Troubleshooting Azure Windows VM extension failures

Overview of Azure Resource Manager templates

Azure Resource Manager templates allows you to declaratively specify the Azure IaaS infrastructure in JSON language by defining the dependencies between resources.

See Authoring extension templates to learn more about authoring templates for using extensions.

In this article we'll learn about troubleshooting some of the common VM extension failures.

Viewing extension status

Azure Resource Manager templates can be executed from Azure PowerShell. Once the template is executed, the extension status can be viewed from Azure Resource Explorer or the command-line tools.

Here's an example:

Azure PowerShell:

Get-AzVM -ResourceGroupName $RGName -Name $vmName -Status

Here's the sample output:

Extensions:  {
  "ExtensionType": "Microsoft.Compute.CustomScriptExtension",
  "Name": "myCustomScriptExtension",
  "SubStatuses": [
    {
      "Code": "ComponentStatus/StdOut/succeeded",
      "DisplayStatus": "Provisioning succeeded",
      "Level": "Info",
      "Message": "    Directory: C:\\temp\\n\\n\\nMode                LastWriteTime     Length Name
          \\n----                -------------     ------ ----                              \\n-a---          9/1/2015   2:03 AM         11
          test.txt                          \\n\\n",
                  "Time": null
      },
    {
      "Code": "ComponentStatus/StdErr/succeeded",
      "DisplayStatus": "Provisioning succeeded",
      "Level": "Info",
      "Message": "",
      "Time": null
    }
  ]
}

Troubleshooting extension failures

Verify that the VM Agent is running and Ready

The VM Agent is required to manage, install and execute extensions. If the VM Agent isn't running or is failing to report a Ready status to the Azure platform, then the extensions won't work correctly.

Please refer to the following pages to troubleshoot the VM Agent:

Check for your specific extension troubleshooting guide

Some extensions have a specific page describing how to troubleshoot them.
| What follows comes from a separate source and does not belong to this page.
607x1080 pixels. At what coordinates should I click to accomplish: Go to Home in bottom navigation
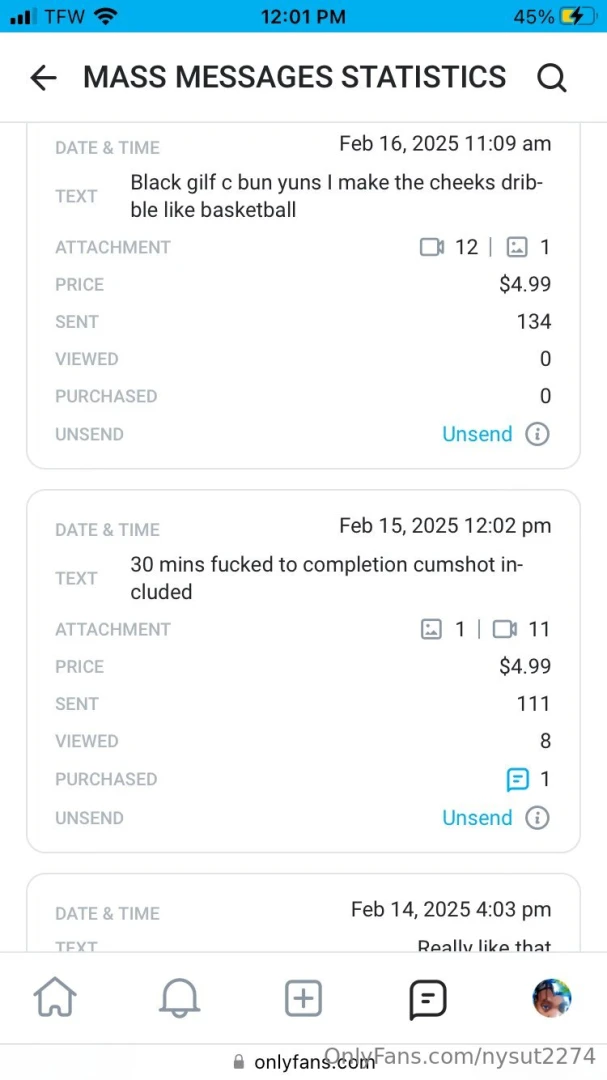55,998
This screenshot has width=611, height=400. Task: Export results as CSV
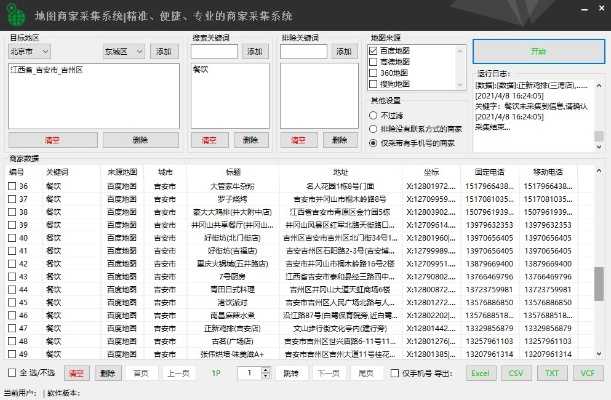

You can find the list of these extensions and pages on Troubleshoot extensions .

View the extension's status

As explained above, the extension's status can be found by running the PowerShell cmdlet:

Get-AzVM -ResourceGroupName $RGName -Name $vmName -Status

or the CLI command:

az vm extension show -g <RG Name> --vm-name <VM Name>  --name <Extension Name>

or in the Azure portal, by browsing to the VM Blade / Settings / Extensions. You can then click on the extension and check its status and message.

Rerun the extension on the VM

If you're running scripts on the VM using Custom Script Extension, you could sometimes run into an error where VM was created successfully but the script has failed. Under these conditions, the recommended way to recover from this error is to remove the extension and rerun the template again. Note: In future, this functionality would be enhanced to remove the need for uninstalling the extension.

Remove the extension from Azure PowerShell

Remove-AzVMExtension -ResourceGroupName $RGName -VMName $vmName -Name "myCustomScriptExtension"

Once the extension has been removed, the template can be re-executed to run the scripts on the VM.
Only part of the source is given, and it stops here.